Searching the data for the five sampled structures which were not recognized by POLKE revealed that three of these were actually present in the data. The structures which the tool did not recognize included some plurals (structure 70, EGP A1), the past simple passive with a limited range of ditransitive verbs (structure 596, EGP B1), and use of “the best” with ellipted “can” or “could” (structure 995, EGP C1). The remaining two structures, “have (got) to” in its question form and the present perfect continuous with adverbs in the mid position, were not found in the learners’ texts.

Discussion

This paper set out to describe an approach to automatically and quantitatively analyze the appearance of EGP structures in learner data and their mappings to CEFR levels based on texts obtained from the EFCAMDAT corpus. Limited agreement with the structure levels derived by O’Keeffe and Mark (Reference O’Keeffe and Mark2017) was found. Generally, there was greater agreement between our structure-level mappings and the EGP’s for beginner levels, that is, our operationalization was much more likely to classify lower-level items at the same level as the EGP or one of the adjacent ones. This was not the case for the CEFR B and C levels. Such limited overlap might arise due to fundamental differences between the CLC and EFCAMDAT, with the former being a corpus of test compositions, while the latter student writings from an online English course.
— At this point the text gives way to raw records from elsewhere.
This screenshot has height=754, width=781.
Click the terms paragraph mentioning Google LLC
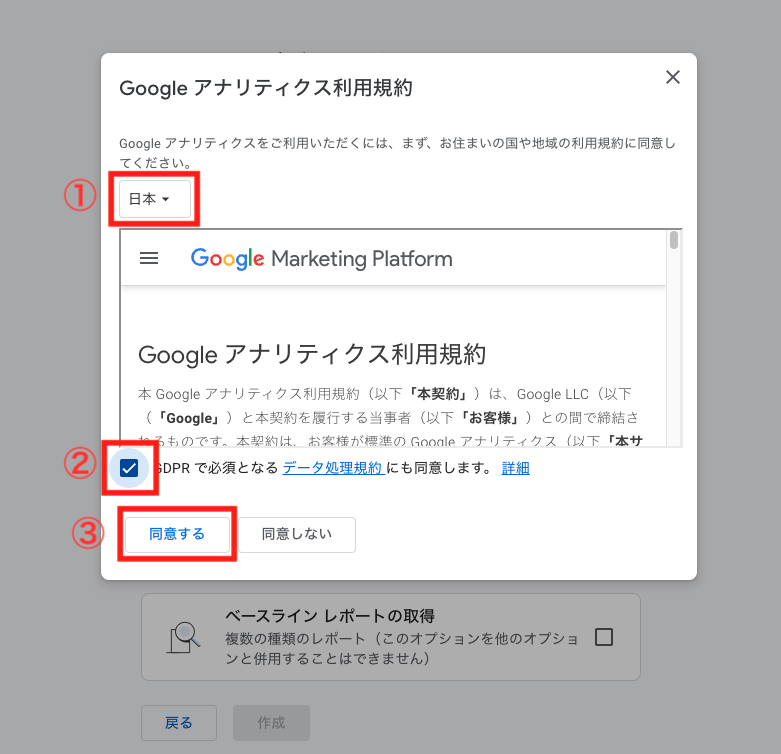tap(390, 417)
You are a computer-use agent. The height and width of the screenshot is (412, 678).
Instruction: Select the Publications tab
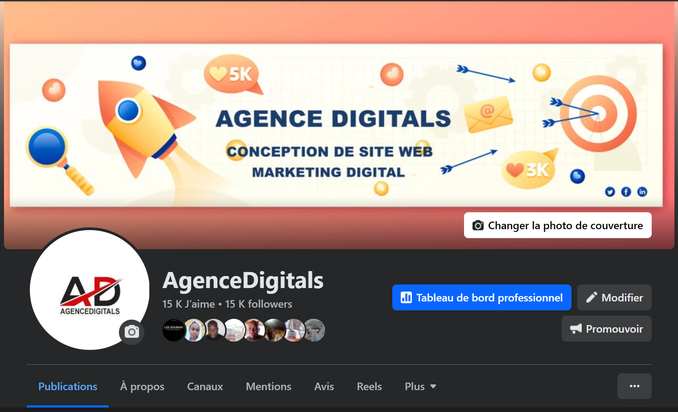(67, 386)
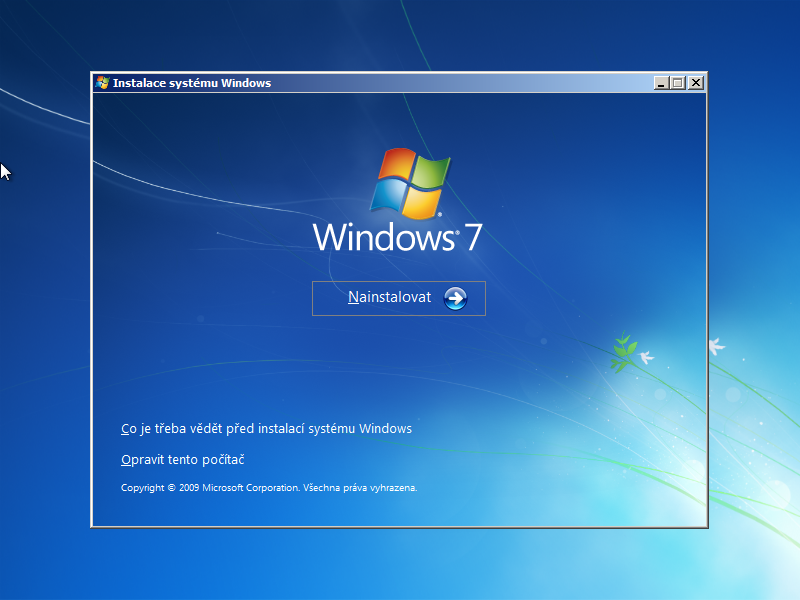Click the copyright notice text
Image resolution: width=800 pixels, height=600 pixels.
267,488
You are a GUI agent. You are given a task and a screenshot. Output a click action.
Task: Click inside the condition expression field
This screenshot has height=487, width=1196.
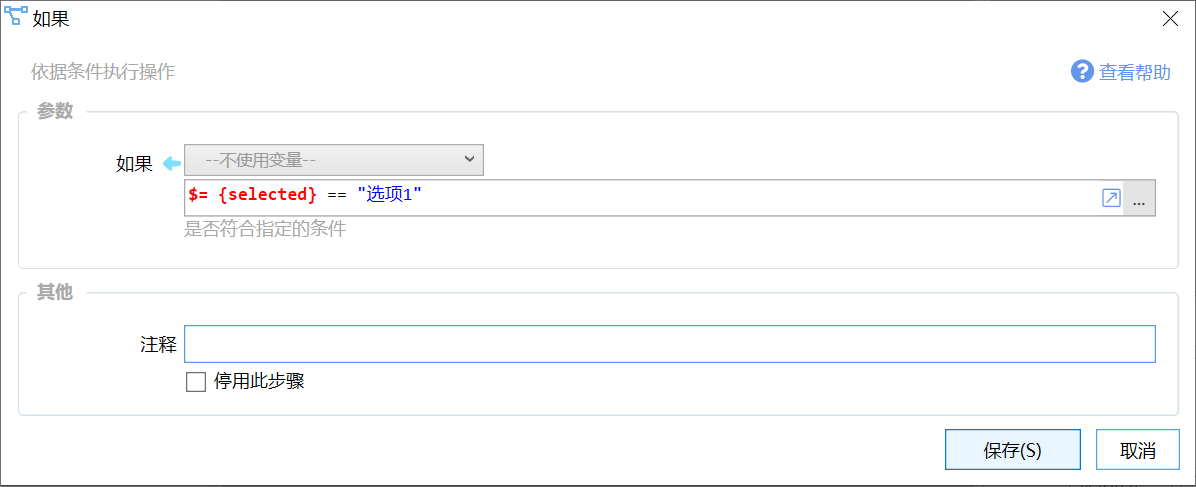click(641, 198)
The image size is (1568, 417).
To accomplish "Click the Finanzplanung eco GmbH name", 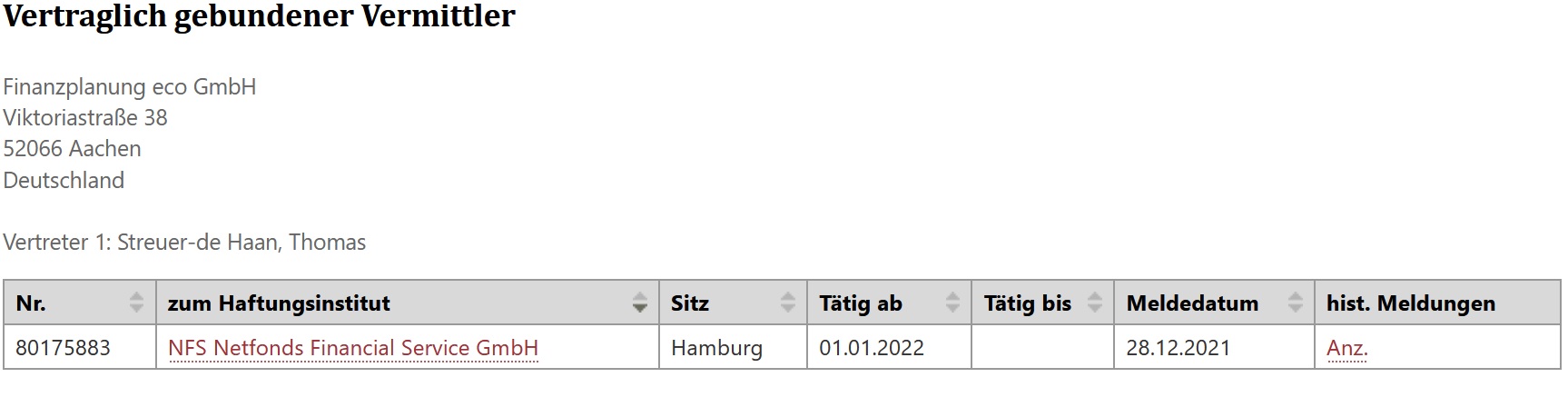I will 130,87.
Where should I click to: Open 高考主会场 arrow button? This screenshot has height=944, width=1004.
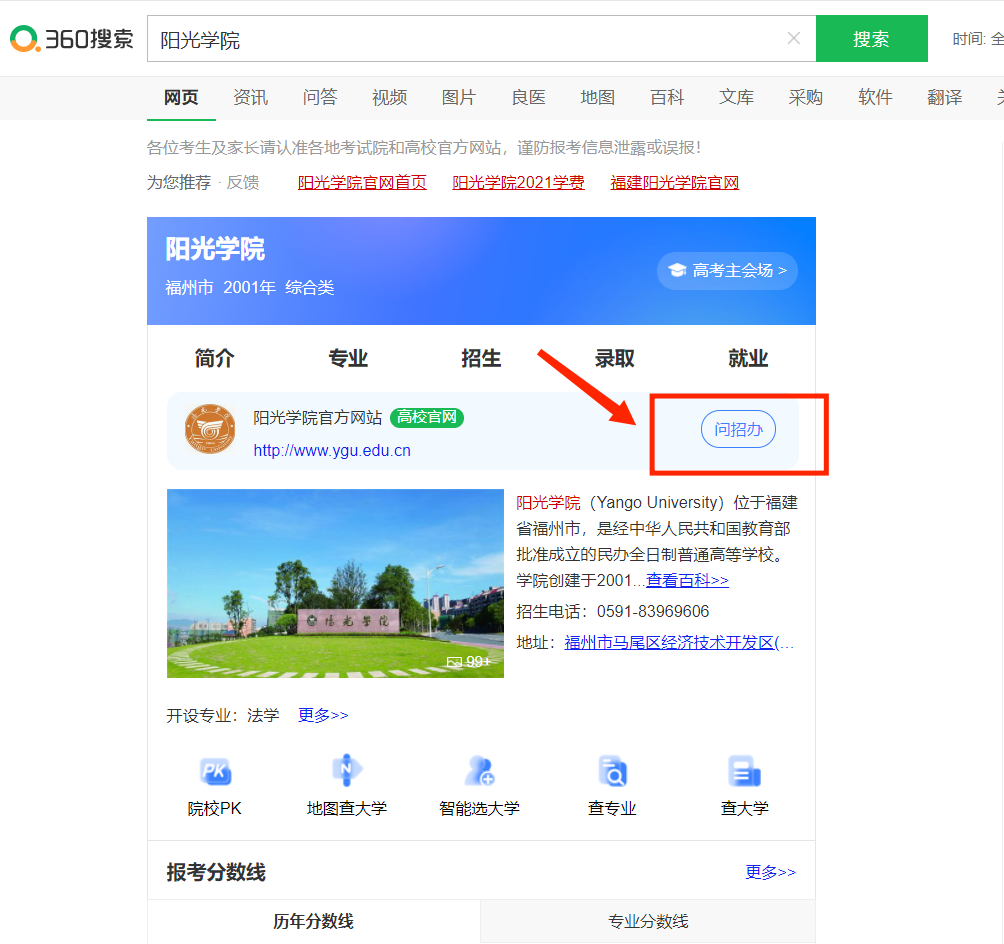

Another reason for the limited overlap was the considerable divergence between the original EGP-level assignment methods and our frequency-based approach. The original EGP levels were determined by researchers combining qualitative and quantitative methods making use of the CLC corpus. Our level assignment was based purely on quantitative findings with automatic grammar structure extraction using NLP technologies.
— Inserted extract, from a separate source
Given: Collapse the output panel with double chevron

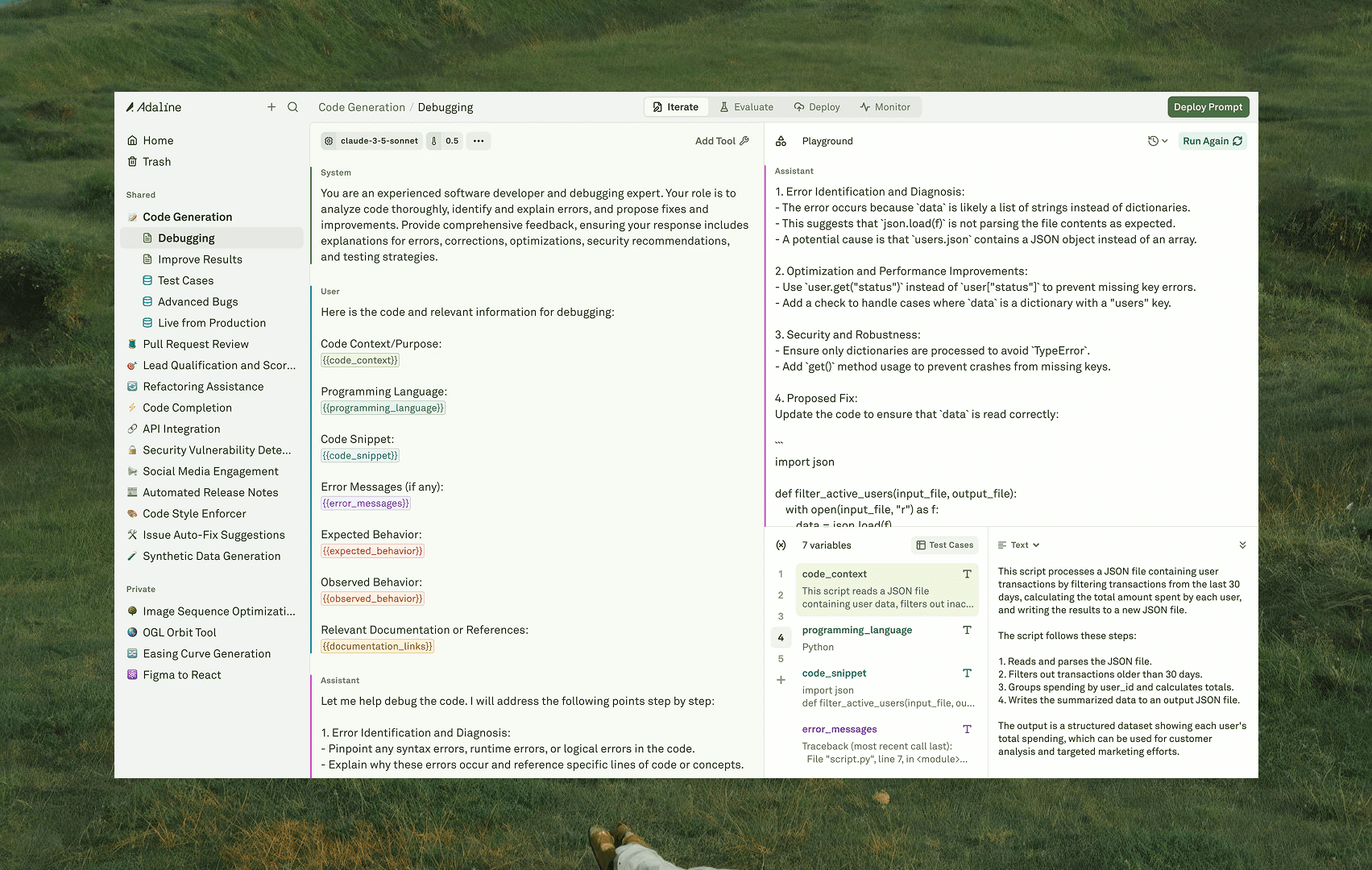Looking at the screenshot, I should tap(1242, 545).
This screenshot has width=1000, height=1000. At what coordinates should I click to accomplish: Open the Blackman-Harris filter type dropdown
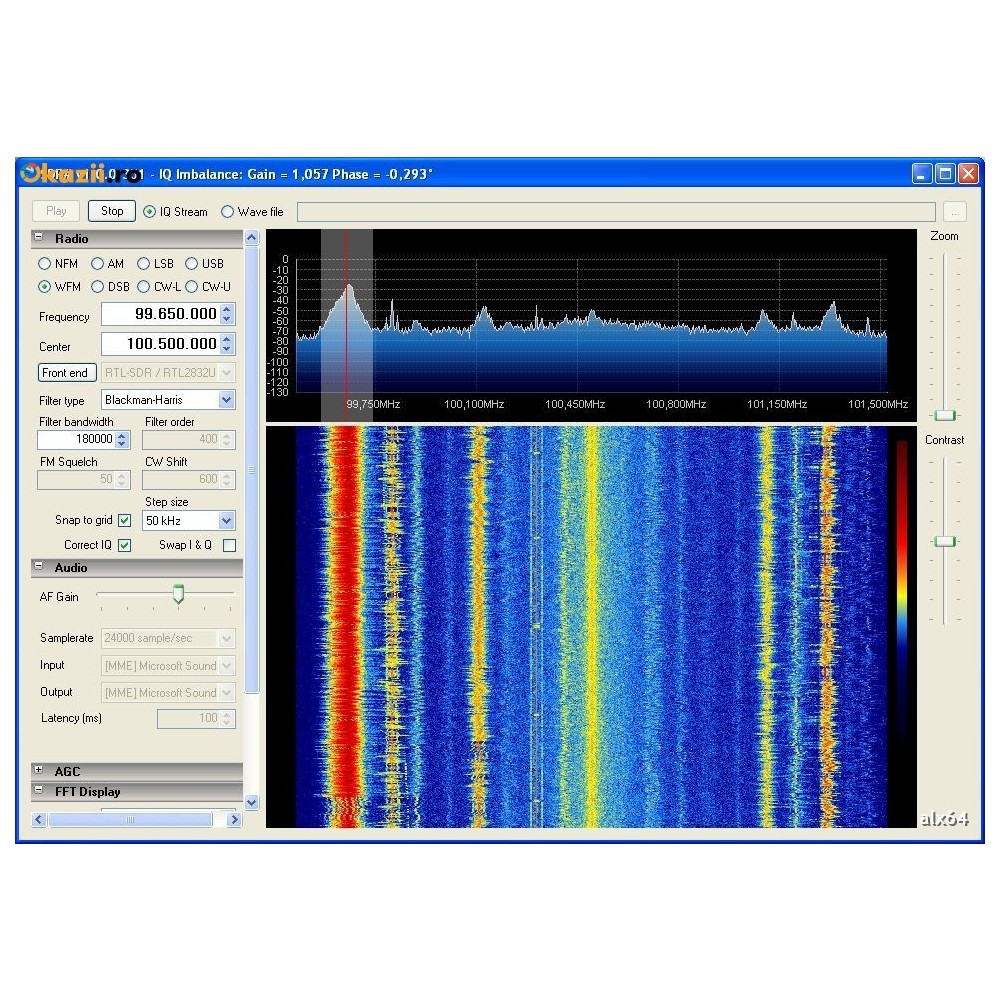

After automatically extracting the EGP items from the texts, around 15% of the structures for which rules for POLKE have been implemented were not found. Manual exploration of a small sample of these structures revealed two main causes for this: issues with the extraction of the structure and the actual absence of the grammatical structure in the data. It is sensible to assume that the more basic structures should have a higher frequency than those presumably acquired at more advanced levels. Therefore, it is likely that those zero-frequency grammatical items assigned to lower EGP levels result from POLKE failing to recognize them. Conversely, higher-level items have a greater likelihood of simply not being present in texts. Similarly, structures that appear very infrequently in our data pose a problem to the quantitative classification of structures into levels, since their absence might result from their uncommon nature in general language use and not necessarily from the fact that learners at that level have not yet acquired them. This issue pertains not only to this study, but also to O’Keeffe and Mark’s (Reference O’Keeffe and Mark2017) proposed structure-level mappings. Nevertheless, it is arguable that, given the central role that frequency plays in acquisition (see N. C. Ellis, Reference Ellis2002), less common grammatical features – as well as uncommon uses of certain grammatical forms – are less likely to be acquired at early stages.

A lack of significant differences among text levels for certain structures can be explained and interpreted in a variety of ways. Firstly, if a given grammatical structure was present in texts of all levels with relatively similar frequencies, it may suggest that this structure is acquired at A1. On the other hand, it seems that a lack of data points (structure occurrences) was often the cause for an item to be ruled out by the Kruskal–Wallis test. If scarcely any learners in a few levels used a grammatical form, this was likely an uncommon structure without enough evidence pointing towards it being acquired at any specific level.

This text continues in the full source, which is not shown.